* [WHAT YOU SHOULD DO]: Please return exactly the lines from the top of the data through the line that contains "Image resolution: width=194", and skip all pictures.

* [RECORDS TO USE]:
....

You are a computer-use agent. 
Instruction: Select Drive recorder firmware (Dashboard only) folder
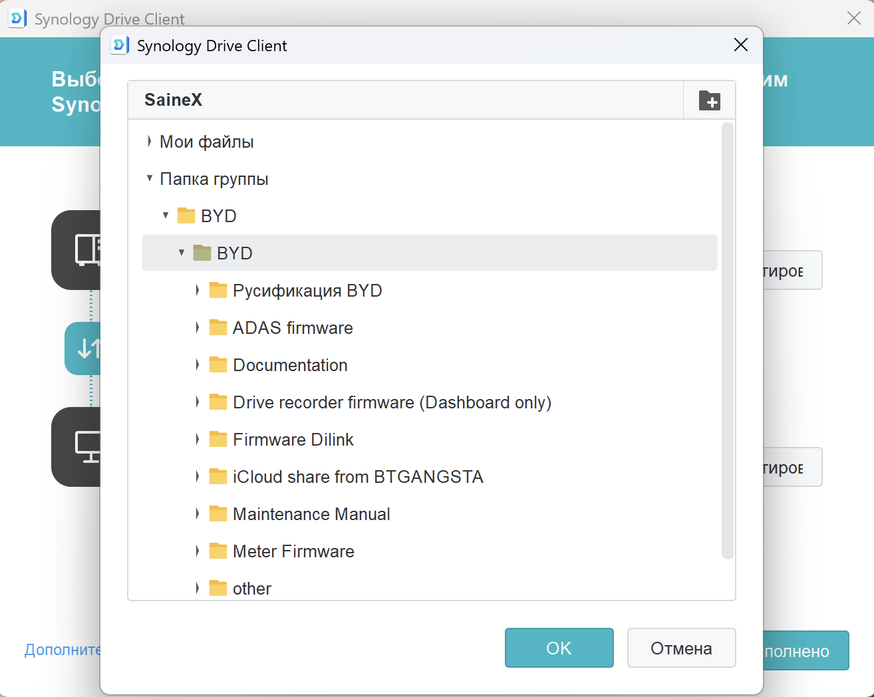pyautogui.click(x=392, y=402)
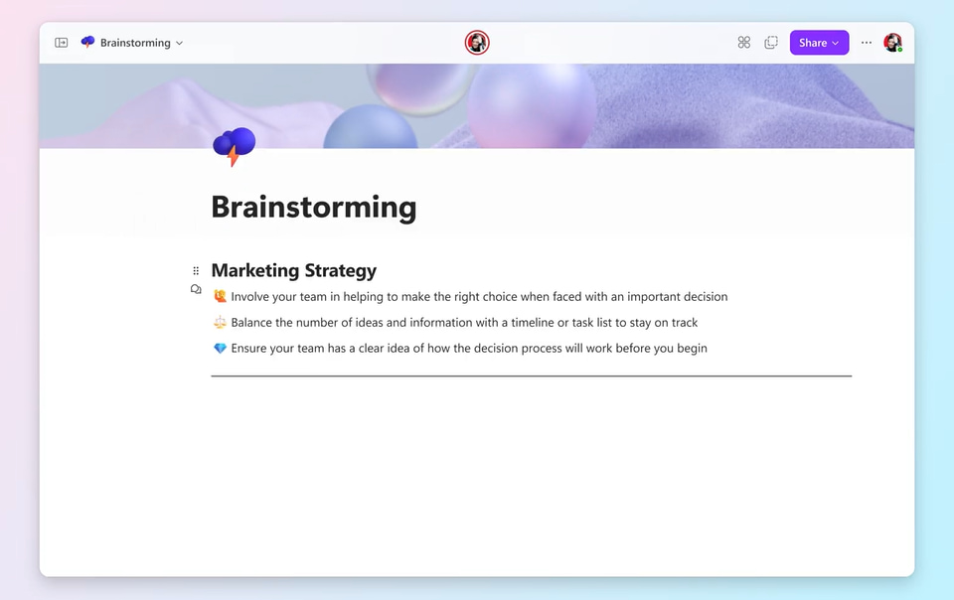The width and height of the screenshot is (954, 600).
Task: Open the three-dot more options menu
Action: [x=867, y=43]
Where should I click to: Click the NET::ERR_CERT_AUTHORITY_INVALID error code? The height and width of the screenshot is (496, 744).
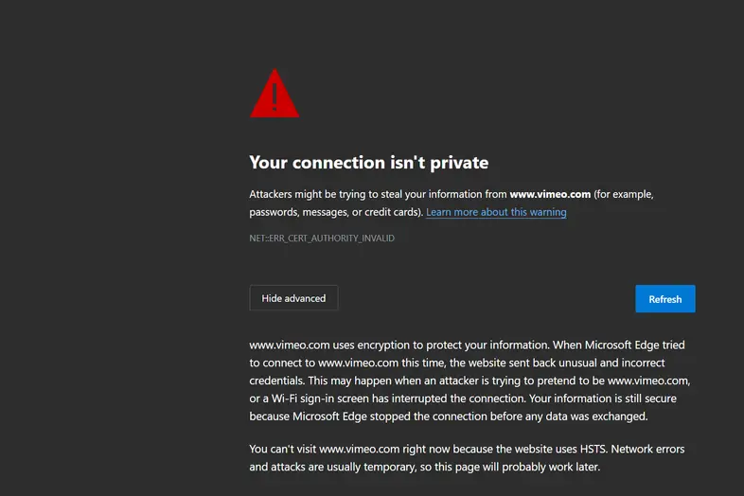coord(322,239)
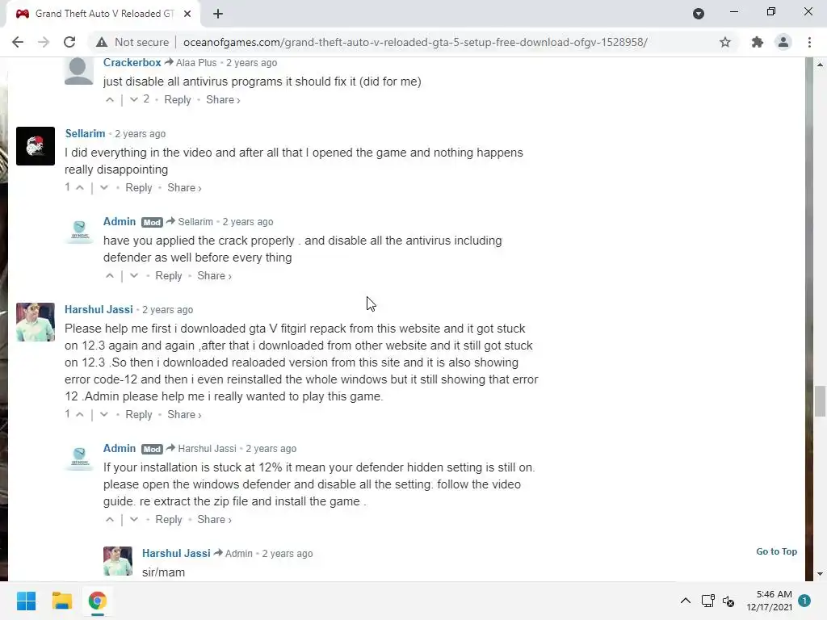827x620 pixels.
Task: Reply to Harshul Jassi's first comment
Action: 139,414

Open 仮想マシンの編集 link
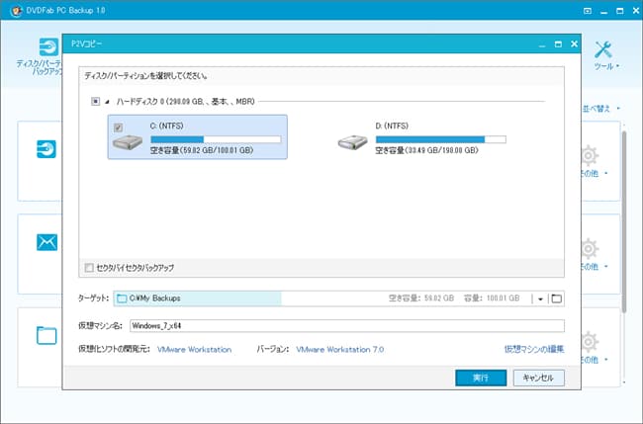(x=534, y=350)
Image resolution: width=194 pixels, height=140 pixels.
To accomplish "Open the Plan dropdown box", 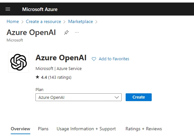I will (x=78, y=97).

....

* [SOLUTION BELOW]:
You are a computer-use agent. 
Instruction: Select Drive recorder firmware (Dashboard only) folder
pyautogui.click(x=392, y=402)
The width and height of the screenshot is (954, 600).
Task: Open the three-dot more options menu
Action: [x=867, y=43]
Where should I click to: Click the NET::ERR_CERT_AUTHORITY_INVALID error code? The height and width of the screenshot is (496, 744).
coord(322,239)
827x620 pixels.
Task: Reply to Harshul Jassi's first comment
Action: 139,414

Open 仮想マシンの編集 link
(x=534, y=350)
Image resolution: width=194 pixels, height=140 pixels.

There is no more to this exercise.